At first, it seemed that Petty’s role was going to be very minor. She was billed as Nurse Jenny Kitson, in “Weheʻana” (“Prelude”). She is the caretaker of a coma patient, Aheʻahe Makino (played by Hawaiʻi actor Crichton Uale), who Danno needs to protect from a drug dealer who wants Makino dead. Nurse Jenny as a strong woman, one who is not afraid of the threat of death and gunfire, and fights back with sheer nerve and a bit of sarcasm. She plays off an equally flippant Danno with a bit of fire and charm.

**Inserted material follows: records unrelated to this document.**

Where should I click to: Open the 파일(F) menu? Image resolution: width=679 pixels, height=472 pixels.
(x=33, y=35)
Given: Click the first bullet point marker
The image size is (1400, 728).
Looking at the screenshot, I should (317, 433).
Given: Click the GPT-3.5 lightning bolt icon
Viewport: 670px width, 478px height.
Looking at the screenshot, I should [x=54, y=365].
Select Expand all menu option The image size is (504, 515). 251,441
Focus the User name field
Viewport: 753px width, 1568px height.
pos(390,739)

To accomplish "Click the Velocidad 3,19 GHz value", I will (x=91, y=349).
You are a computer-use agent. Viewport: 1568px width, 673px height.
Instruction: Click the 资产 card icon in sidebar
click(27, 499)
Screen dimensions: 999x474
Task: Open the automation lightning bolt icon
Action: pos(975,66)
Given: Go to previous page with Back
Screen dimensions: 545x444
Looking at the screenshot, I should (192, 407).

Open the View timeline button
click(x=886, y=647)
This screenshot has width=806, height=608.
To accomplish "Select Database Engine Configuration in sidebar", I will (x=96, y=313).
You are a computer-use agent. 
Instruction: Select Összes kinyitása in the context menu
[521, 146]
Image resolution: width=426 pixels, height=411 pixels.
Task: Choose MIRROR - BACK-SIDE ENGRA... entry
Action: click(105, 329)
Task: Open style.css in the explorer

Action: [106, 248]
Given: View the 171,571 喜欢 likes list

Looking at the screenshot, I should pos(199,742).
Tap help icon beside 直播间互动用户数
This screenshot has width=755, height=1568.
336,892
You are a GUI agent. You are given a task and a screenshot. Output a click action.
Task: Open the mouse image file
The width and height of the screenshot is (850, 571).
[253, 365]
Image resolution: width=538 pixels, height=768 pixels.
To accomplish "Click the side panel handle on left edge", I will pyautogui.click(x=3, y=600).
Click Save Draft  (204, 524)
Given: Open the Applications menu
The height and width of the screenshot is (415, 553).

Famous for her film roles in “A League of Their Own” and “Tank Girl,” Petty easily endeared herself to Five-0 fans who enjoyed her snarky comebacks and desire to protect the comatose Makino at every turn. Even though she was not a cop, nor did she carry a gun, she bravely stood between danger and her patient throughout the episode. And like we love the Five-0 crew for always standing up for the most vulnerable, fans adored Petty who stuck by the same kind of rules– but as a nurse and protector of life.
While most of the guest stars on this list are ones who are famous before appearing on “Hawaii Five-0”, Abtahi is one of the few who many of us may not know– but should. Abtahi played Guantanamo Bay prisoner Naser Salaam in “He keʻu na ka ʻalae a Hina” (“A Croaking By Hina’s Mudhen”). Most of his story was told in flashback, in scenes between himself and McGarrett, who helped to capture and interrogate Salaam, after he was captured in Afghanistan. McGarrett shows him kindness and dignity during a time when Salaam was basically being tortured by the CIA. McGarrett is supposed to be following the CIA’s lead to gain intel from Salaam about various terrorist groups and insurgent activity. But McG still wants the terrorist to feel as if his beliefs and his life are worthy something.
The scenes between Abtahi and O’Loughlin are what make the episode. The two actors have to play two men who have been made enemies by their countries, two soldiers fighting for their own people and beliefs, yet they still can reach out to each other as human beings. While it is McGarrett’s actions of kindness that frame their relationship, it is Salaam’s want to return the dignity that McG showed him ten years earlier that bring the relationship full circle.
Salaam tells McG that there is a terrorist threat on O’ahu that could put those McG loves in danger. Salaam wants to show McGarrett the same respect that McG did when Salaam was first captured. It is a scary message that he relays to McGarrett, but not one without merit. Of course, Five-0 stops the attack after investigating Salaam’s warning, but we are all reminded that without a simple act of grace– no one would have been saved. It is a credit to Abtahi’s acting and the quiet strength he instills in his character that helped us to believe in Five-0’s subsequent actions. If I had a favorite guest star this season, it would be Abtahi.
OVERALL, the guests of Five-0 have been really superior. The episodes with these guest stars have had stronger storylines, and the actors have mixed really well with the series regulars. While guest stars have always added more dimension to “Hawaii Five-0,” it seems as if there were several this year who helped to strengthen the stories and action of the show.
REDUX SIDE NOTE
Other guest star notables: Chris Vance as British MI-6 agent Agent Harry Langford; Rosalind Chao, who played newly elected Hawaiʻi Governor Keiko Mahoe; Kanya Sesser as Konoʻs former surfing rival, Rosey Valera; Christine Lahti’s real-life daughter, Emma Schlamme, who played a Young Doris McGarrett in the 150th episode; Missy Peregrym as Danny’s Sister, Bridget; and last but not least, the legendary Hal Holbrook as USS Arizona survivor Leonard Patterson.